Гере тоже доводилось любоваться ими только на картинках, но сейчас было не до восхищений.
— Гляди, метательные орудия: два, четыре, шесть… а если еще с другого борта…
— И площадка для досок на мачте, — пригляделся Тенька. — Вон, один летчик как раз приземлился.
Корабль двигался прямо на них, и Гера стал поспешно грести назад, чтобы не оказаться в пятне света. Ему стало понятно, как попались прочие разведчики, и почему не смогли уйти воздухом. Если их увидели с корабля, то могли бросить в плот зажженную стрелу, чтобы привлечь досколетчиков. А пикировать на сильфийской доске сверху гораздо проще и быстрее, чем взлетать.
Но маленький плот двигался гораздо медленнее корабля, а сзади вырастал из темноты еще один, такой же огромный, треплющий парусами на ветру.
Гера отбросил ставшие ненужными весла.
— Тенька, держись крепче. Сейчас мы…
И тут в плот с треском влетело каменное ядро, пущенное с ближайшего корабля.
Гера сам не помнил, как оказался на ногах, подпрыгивая вместе с доской над вздыбленными обломками плота. Он не смог взлететь: по привычке сделал сильфийское движение ногами, и дернувшаяся было доска громко плюхнулась обратно на воду.

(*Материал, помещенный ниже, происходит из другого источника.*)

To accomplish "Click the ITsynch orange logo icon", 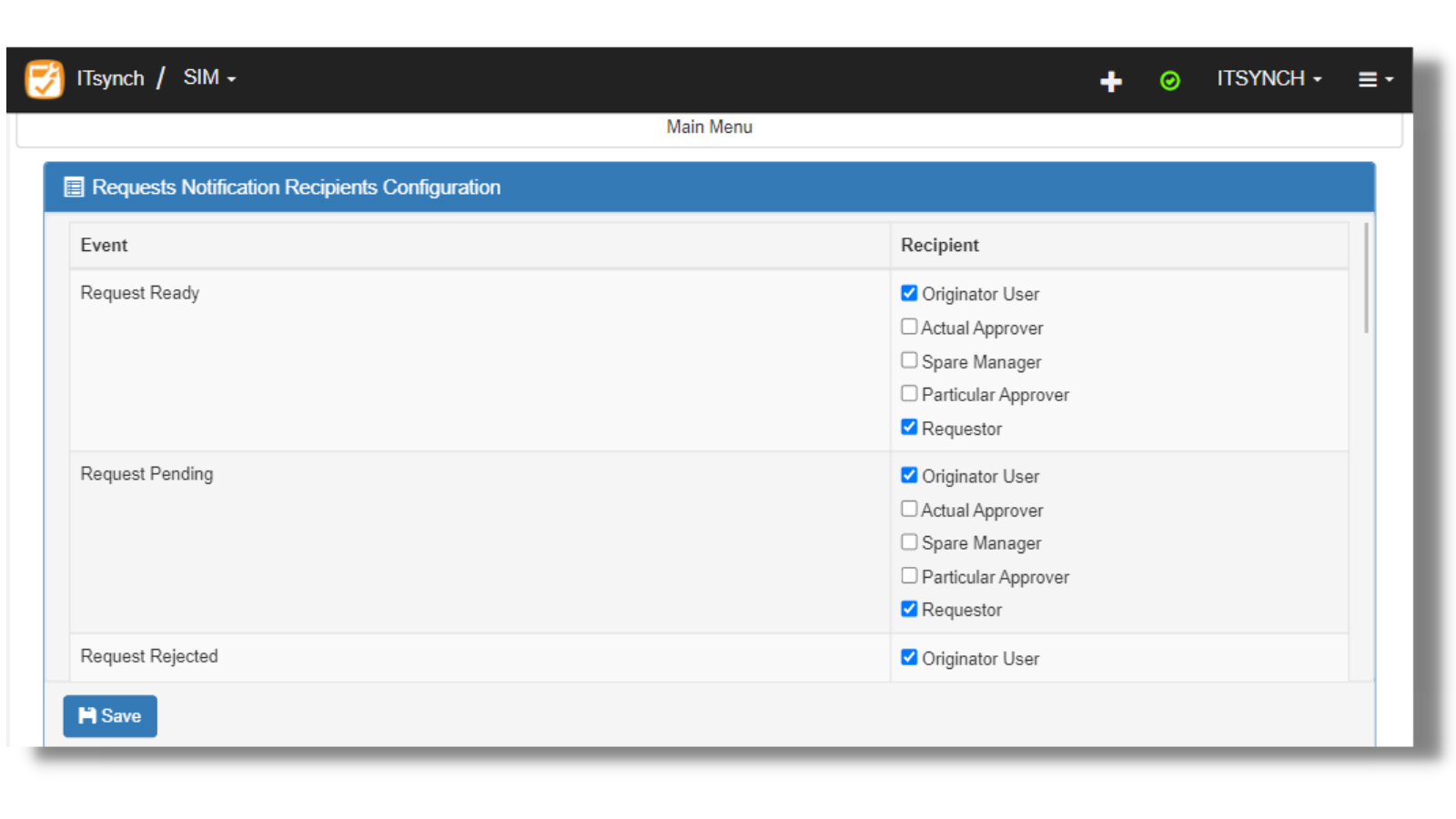I will coord(43,79).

Над головами засвистели стрелы. Все — мимо, потому что орденцы тоже ожидали взлета доски и заранее целились выше.
Тенька не успел подняться и теперь каким-то чудом держался на корточках, мертвой хваткой вцепившись Гере в штанину.
По всем законам природы любая сильфийская доска должна была утонуть, но эта, словно второй плот, продолжала держаться на плаву, даже не проседая под тяжестью пассажиров. К сырому запаху речной воды примешался отчетливый запах гари — это кроме обычных стрел полетели горящие. Одна из стрел взъерошила волосы на Гериной голове.

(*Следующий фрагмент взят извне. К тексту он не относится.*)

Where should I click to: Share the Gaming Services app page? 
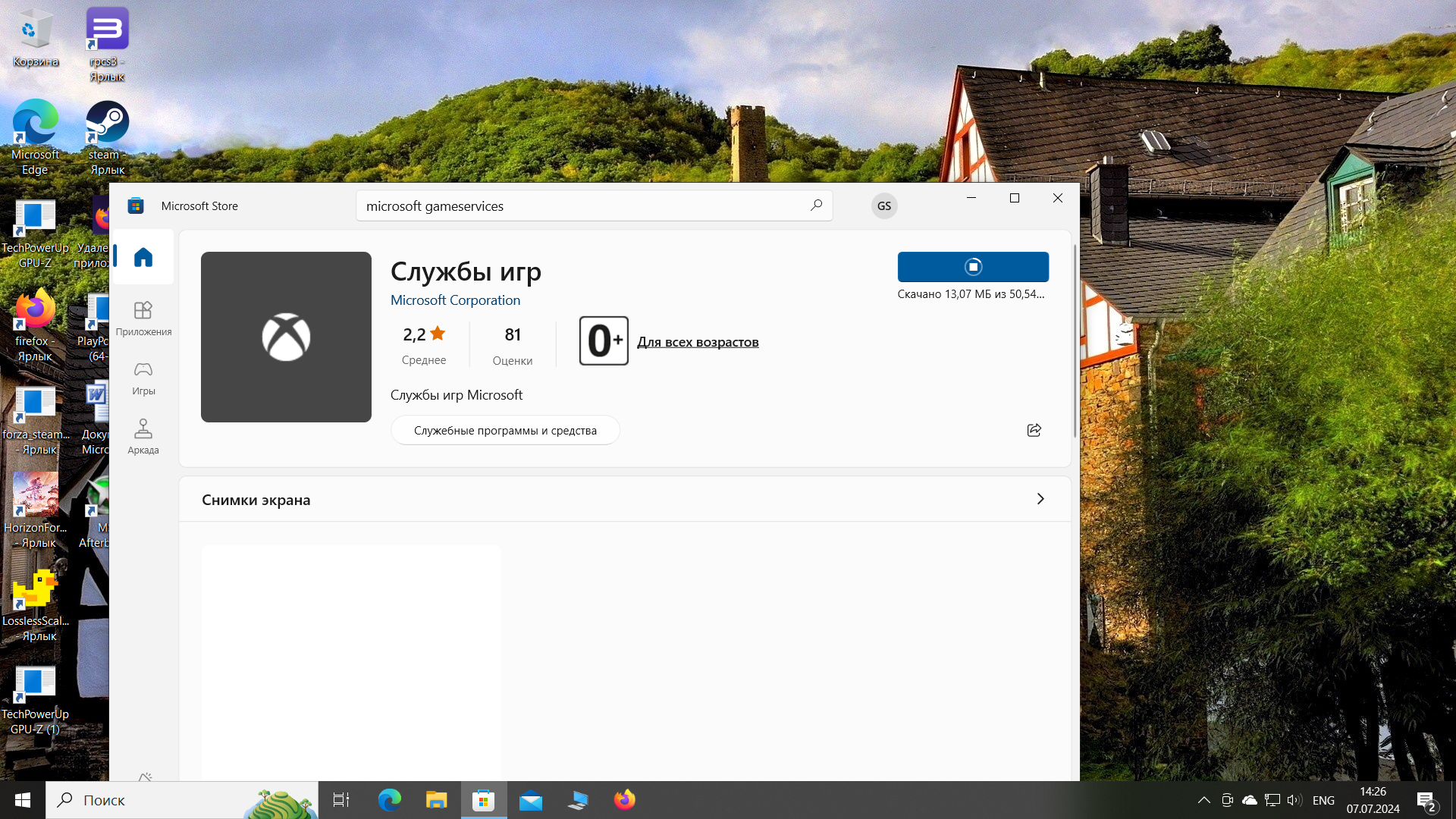[x=1034, y=430]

Спрашивать у Теньки, умеет ли его изобретение взлетать прямо с воды, и если да, то как это делается, было некогда и, скорее всего, бесполезно.
— Вверх! — заорал Гера, крутанулся, уходя от очередной стрелы, и со всей силы оттолкнулся доской от волны.
Доска взмыла вертикально, и с такой неожиданной скоростью, что даже у Геры потемнело в глазах и перехватило дыхание. О том, что сейчас чувствует непривычный Тенька, он старался не думать. У бока мелькнула стрела, надорвав куртку — на этот раз не арбалетная, а ортонная, и Гера понял, что они попали во владения орденских летчиков.
Отсюда, сверху, открылся вид на реку и на непрерывную двойную цепь корабельных «огоньков». Навскидку их было больше полусотни. Корабли держали речную границу.
Уходя от обстрела и погони, Гера пустил доску в долгую горизонтальную спираль и ощутил, как Тенька бешено рванул его за штанину, а потом центр тяжести сместился, как бывает, если один из летчиков не удерживается и начинает свободно болтаться за пределами доски, сохраняемый от падения лишь зажатой в креплении ногой.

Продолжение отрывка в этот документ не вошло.